Holder may be holding on to private emails about Fast and Furious

A largely overlooked exchange from Thursday’s House Judiciary Committee hearing includes what appears to be an admission from Attorney General Eric Holder that emails to and from him about Operation Fast and Furious may exist, and that he’s refusing to provide them to Congress.

The possibility was first addressed during an exchange with House oversight committee chairman Rep. Darrell Issa, who also sits on the House Judiciary Committee, early in the hearing.

“Most of the 5,000 documents you turned over are emails,” Issa said to Holder. “Mr. Attorney General, I have a question for you. Not one of these emails, in fact, is yours. Aren’t you a prolific emailer?”

Holder responded that, “No,” he is not a “prolific emailer.”

Issa followed up: “Don’t you email?”

Holder responded in the affirmative. “Do you have a personal email account as well as an attorney general email account?” Issa pressed.

“I have an email account at the Justice Department, yes,” Holder equivocated.

“Do you have a personal email?” Issa asked again. Holder replied that, “yes” he has a personal email account.

“Do you regularly email to Lanny Breuer, your former partner, and your criminal division head?” Issa then asked.

“I wouldn’t say regularly,” Holder answered. “But there are only a limited number of people who know my email address in the Justice Department.” (RELATED: Full coverage of Operation Fast and Furious)

Issa, still not satisfied with Holder’s response, pressed further. “Let’s cut to the chase,” Issa said. “Don’t you think it’s a little conspicuous that there’s not one email to or from you related to Fast and Furious in any way, shape or form?”

Instead of answering whether or not there were any emails to or from him, Holder said the Department of Justice’s document production to the House oversight committee had been “unprecedented.”

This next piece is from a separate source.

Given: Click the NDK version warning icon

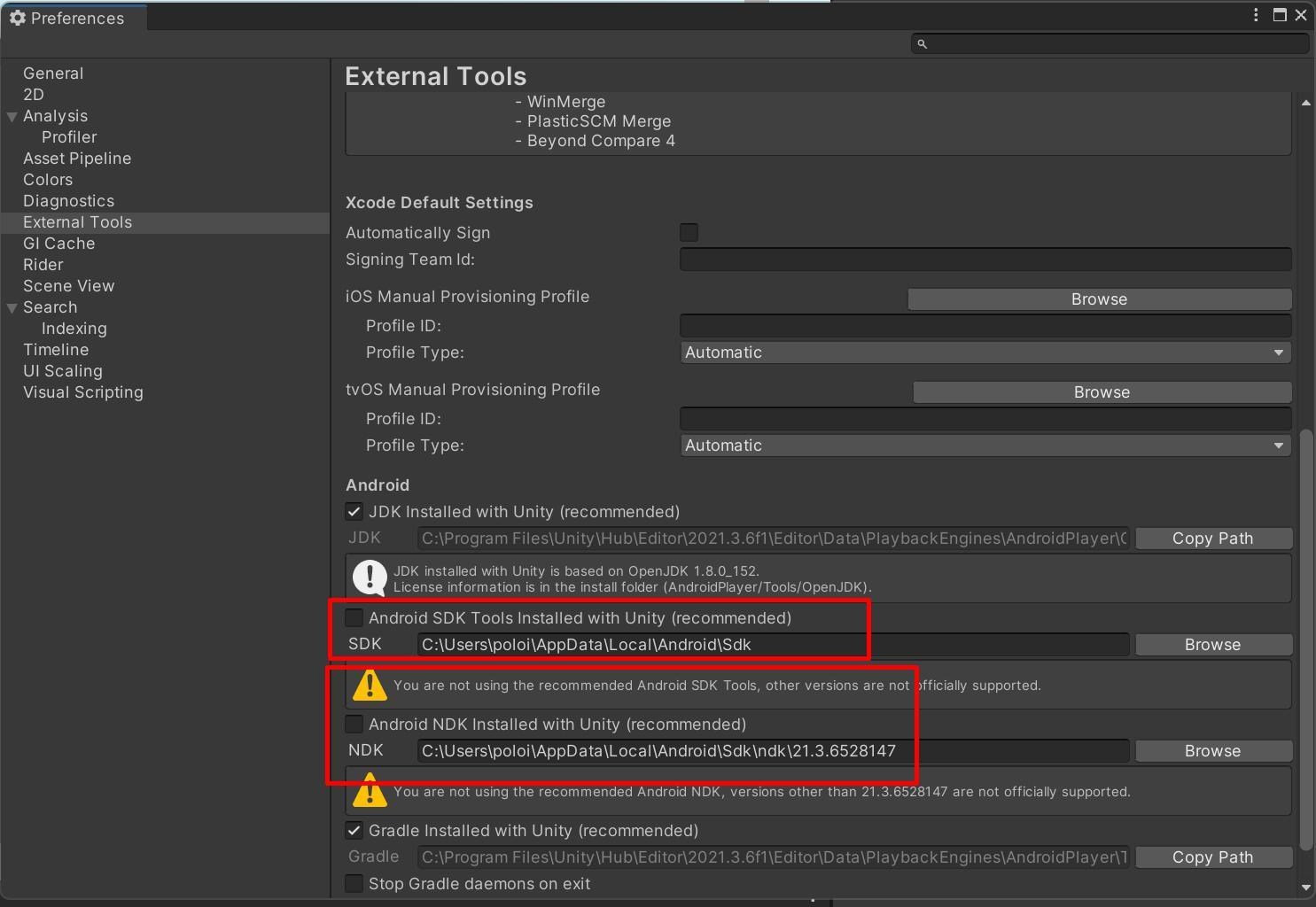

“There are a variety of reasons why the emails we have shared with you are there,” Holder said. “We have shared in an unprecedented way emails and information that no Justice Department and no attorney general has ever authorized before. You have deliberative information contained in that.”

Issa has issued subpoenas and made official requests for many of the emails Holder has withheld from Congress. Because Holder isn’t citing any legal or constitutional exemption, Issa said later in the hearing that he “stands in contempt of Congress” if he continues to stonewall.

“But isn’t it true that executive privilege does not flow to the attorney general, only to the office of the president?” Issa asked during that initial exchange. “So, deliberate process within law enforcement, in your department, in fact, doesn’t deserve executive privilege. As the chairman said going on, you haven’t cited any reason why these have not been delivered.”

Holder continued to avoid the line of questioning, and said that he’s provided an “unprecedented” amount of documents to Congress. But, he still wouldn’t cite a legal reason why he’s refusing to comply with congressional subpoenas and requests.

“In making production determinations, we have followed what attorneys general in the past have always used — applicable standards, whether these are Republican or Democrat attorneys general,” Holder said. “The information we’ve provided you has been responsive, has been, I think, wholesome and also unprecedented.”